▶ **How to complete this task**
Restate, word for word, the lines from the opening line of the data through the line containing "You are a computer-use agent. This", both included, and nothing else.

▶ **Provided entries**
+++++

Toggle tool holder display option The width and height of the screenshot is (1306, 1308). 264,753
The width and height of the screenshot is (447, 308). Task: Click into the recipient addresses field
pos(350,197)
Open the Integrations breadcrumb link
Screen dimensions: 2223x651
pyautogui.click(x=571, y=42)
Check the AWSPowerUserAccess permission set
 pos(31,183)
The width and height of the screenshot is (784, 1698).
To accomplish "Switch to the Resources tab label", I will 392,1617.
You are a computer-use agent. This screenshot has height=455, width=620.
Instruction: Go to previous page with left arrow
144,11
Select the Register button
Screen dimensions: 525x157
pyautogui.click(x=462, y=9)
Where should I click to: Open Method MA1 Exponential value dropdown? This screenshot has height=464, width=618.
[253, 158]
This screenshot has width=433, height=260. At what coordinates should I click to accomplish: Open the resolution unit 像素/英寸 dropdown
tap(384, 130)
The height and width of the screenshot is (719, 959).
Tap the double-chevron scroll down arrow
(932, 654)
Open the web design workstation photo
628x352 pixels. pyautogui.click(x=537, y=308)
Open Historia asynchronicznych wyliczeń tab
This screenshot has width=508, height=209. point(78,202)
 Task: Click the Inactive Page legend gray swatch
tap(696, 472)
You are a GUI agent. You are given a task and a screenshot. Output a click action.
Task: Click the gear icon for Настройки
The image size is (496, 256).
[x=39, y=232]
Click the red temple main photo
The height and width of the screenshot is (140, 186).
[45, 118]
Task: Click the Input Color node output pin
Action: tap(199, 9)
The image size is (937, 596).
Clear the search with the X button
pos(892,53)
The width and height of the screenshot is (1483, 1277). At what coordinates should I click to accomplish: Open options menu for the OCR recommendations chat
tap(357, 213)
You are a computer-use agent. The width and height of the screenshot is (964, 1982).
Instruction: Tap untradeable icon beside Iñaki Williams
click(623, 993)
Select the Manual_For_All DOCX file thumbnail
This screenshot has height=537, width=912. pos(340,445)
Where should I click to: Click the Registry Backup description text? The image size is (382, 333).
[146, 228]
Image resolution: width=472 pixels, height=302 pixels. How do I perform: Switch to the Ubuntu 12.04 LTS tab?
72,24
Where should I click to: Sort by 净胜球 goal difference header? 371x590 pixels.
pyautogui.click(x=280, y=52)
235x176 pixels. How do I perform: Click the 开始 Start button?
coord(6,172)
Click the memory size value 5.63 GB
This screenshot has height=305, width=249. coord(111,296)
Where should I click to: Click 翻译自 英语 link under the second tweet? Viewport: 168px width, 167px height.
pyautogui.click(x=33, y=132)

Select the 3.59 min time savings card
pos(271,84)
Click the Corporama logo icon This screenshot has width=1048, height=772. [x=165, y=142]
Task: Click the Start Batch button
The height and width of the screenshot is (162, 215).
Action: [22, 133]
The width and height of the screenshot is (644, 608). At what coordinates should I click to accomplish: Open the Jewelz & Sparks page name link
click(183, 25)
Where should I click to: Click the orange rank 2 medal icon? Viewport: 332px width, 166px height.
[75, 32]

+++++

▶ **Your response**
Toggle tool holder display option The width and height of the screenshot is (1306, 1308). 264,753
The width and height of the screenshot is (447, 308). Task: Click into the recipient addresses field
pos(350,197)
Open the Integrations breadcrumb link
Screen dimensions: 2223x651
pyautogui.click(x=571, y=42)
Check the AWSPowerUserAccess permission set
 pos(31,183)
The width and height of the screenshot is (784, 1698).
To accomplish "Switch to the Resources tab label", I will 392,1617.
You are a computer-use agent. This screenshot has height=455, width=620.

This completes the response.